ISBN: 978-0-470-65674-7
466 pages
April 2016, Wiley-Blackwell
Biological Sampling in the Deep Sea (0470656743) cover image

Description

The deep sea covers over 60% of the surface of the earth, yet less than 1% has been scientifically investigated. There is growing pressure on deep-sea resources and on researchers to deliver information on biodiversity and the effects of human impacts on deep-sea ecosystems. Although scientific knowledge has increased rapidly in recent decades, there exist large gaps in global sampling coverage of the deep sea, and major efforts continue to be directed into offshore research.

Biological Sampling in the Deep Sea represents the first comprehensive compilation of deep-sea sampling methodologies for a range of habitats. It reviews the real life applications of current, and in some instances developing, deep-sea sampling tools and techniques. In creating this book the authors have been able to draw upon the experiences of those at the coal face of deep-sea sampling, expanding on the existing methodological texts whilst encompassing a level of technical detail often omitted from journal publications.

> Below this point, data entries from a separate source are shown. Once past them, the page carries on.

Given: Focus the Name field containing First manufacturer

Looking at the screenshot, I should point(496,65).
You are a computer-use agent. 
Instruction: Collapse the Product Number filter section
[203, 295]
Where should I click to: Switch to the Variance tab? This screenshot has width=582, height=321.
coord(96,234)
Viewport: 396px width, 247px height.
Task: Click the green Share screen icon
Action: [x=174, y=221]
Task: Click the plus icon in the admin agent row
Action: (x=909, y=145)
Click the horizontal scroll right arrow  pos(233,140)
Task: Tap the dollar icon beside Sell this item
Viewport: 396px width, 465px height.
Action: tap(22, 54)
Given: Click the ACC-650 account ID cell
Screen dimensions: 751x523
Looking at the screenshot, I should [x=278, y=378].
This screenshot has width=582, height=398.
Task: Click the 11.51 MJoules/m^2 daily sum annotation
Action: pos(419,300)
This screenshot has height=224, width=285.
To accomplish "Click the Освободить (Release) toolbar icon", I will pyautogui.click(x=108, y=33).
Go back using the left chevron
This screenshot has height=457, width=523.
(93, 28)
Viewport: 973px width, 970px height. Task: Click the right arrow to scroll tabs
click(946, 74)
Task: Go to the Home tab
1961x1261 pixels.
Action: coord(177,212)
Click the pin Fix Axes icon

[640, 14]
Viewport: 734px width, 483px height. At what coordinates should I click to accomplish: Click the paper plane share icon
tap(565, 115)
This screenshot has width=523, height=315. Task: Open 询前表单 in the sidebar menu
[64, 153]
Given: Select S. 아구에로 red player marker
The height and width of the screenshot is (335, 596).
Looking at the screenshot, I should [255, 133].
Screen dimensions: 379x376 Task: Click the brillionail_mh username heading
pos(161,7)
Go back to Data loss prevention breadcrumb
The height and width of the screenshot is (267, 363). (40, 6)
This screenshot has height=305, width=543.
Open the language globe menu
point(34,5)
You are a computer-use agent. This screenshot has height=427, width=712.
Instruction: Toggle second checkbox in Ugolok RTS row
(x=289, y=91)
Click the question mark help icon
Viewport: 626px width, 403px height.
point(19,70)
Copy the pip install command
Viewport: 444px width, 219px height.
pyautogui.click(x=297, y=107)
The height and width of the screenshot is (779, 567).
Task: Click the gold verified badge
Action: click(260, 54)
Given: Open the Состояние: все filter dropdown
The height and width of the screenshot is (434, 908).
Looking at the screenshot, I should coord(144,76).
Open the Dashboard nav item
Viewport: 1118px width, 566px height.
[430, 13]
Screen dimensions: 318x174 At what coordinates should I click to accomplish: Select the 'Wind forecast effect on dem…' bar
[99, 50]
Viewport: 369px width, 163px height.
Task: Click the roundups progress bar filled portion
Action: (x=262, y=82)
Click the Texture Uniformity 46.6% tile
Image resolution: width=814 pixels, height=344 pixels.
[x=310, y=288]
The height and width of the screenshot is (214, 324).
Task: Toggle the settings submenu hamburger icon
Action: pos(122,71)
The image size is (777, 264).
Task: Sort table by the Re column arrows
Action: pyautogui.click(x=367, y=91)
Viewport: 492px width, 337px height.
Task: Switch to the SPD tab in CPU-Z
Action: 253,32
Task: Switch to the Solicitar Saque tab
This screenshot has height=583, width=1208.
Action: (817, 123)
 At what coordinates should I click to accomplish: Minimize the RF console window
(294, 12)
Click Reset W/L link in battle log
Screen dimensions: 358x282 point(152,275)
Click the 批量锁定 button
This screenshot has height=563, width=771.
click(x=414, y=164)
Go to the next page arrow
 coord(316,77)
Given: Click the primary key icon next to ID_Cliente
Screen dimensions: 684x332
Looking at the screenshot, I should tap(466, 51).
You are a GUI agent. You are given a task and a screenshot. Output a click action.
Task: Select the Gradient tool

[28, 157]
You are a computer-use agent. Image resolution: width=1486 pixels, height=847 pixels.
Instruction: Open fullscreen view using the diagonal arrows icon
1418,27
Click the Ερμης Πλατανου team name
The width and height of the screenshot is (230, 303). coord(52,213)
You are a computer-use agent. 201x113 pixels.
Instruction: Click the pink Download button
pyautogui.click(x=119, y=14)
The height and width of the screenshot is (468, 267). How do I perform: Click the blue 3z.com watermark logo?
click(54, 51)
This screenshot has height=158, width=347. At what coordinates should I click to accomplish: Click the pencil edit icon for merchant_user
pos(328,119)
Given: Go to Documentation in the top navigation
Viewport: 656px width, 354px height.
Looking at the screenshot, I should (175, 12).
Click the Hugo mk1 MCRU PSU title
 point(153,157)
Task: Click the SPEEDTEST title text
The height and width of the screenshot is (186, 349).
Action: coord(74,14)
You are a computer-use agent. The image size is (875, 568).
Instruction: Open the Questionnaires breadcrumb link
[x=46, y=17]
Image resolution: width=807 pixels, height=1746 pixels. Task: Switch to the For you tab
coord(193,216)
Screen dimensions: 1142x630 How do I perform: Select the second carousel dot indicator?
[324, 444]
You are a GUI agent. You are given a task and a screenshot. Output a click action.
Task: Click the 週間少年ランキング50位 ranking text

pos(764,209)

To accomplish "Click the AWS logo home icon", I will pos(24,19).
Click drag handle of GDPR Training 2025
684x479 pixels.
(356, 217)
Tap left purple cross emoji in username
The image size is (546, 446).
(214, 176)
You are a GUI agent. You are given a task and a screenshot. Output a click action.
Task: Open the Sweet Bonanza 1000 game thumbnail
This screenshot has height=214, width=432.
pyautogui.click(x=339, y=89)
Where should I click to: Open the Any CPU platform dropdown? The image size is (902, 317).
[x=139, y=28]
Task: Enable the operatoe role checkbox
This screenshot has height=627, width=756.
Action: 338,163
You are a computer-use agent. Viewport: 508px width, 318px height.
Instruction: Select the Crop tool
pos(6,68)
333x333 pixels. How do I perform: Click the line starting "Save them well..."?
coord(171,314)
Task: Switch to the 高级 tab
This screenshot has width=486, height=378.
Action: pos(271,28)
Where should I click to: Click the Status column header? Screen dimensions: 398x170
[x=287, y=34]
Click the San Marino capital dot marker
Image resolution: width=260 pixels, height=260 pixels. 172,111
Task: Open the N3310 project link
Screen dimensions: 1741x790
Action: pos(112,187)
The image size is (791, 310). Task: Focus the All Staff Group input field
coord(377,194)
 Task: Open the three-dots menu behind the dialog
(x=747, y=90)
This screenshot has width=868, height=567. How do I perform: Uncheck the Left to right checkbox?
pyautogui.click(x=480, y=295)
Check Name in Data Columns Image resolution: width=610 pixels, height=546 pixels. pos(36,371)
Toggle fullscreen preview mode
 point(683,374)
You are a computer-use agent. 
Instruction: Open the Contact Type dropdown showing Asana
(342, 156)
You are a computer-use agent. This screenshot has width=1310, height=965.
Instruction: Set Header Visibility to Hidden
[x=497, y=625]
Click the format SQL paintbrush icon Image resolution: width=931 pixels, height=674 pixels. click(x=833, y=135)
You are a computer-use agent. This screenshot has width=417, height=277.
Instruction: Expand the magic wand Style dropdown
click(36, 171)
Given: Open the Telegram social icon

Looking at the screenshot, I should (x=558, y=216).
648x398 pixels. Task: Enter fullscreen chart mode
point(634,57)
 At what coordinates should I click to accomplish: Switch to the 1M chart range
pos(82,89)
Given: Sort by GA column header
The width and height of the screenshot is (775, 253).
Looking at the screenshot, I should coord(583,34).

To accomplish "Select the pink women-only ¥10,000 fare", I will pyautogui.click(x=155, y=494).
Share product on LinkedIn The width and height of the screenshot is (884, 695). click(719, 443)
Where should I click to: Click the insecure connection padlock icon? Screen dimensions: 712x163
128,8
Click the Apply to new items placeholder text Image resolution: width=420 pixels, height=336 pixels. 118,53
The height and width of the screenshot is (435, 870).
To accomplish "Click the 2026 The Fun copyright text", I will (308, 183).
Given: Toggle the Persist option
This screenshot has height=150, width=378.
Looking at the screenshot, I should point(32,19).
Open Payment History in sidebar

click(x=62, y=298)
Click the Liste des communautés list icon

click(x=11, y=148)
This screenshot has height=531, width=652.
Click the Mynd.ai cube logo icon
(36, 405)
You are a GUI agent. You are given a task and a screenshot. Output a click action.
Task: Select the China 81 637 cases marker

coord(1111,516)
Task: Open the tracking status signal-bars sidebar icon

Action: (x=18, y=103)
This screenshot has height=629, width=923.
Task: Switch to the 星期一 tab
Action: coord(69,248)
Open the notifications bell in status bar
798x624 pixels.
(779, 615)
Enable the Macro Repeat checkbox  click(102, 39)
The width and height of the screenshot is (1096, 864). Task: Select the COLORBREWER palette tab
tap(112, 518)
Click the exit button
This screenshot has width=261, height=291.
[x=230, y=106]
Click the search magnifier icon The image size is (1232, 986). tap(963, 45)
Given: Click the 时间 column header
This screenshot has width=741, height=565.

Ultimately the book will promote international consistency in sampling approaches and data collection, advance the integration of information into global databases, and facilitate improved data analyses and consequently uptake of science results for the management and conservation of the deep-sea environment.

The book will appeal to a range of readers, including students, early-career through to seasoned researchers, as well as environmental managers and policy makers wishing to understand how the deep-sea is sampled, the challenges associated with deep survey work, and the type of information that can be obtained.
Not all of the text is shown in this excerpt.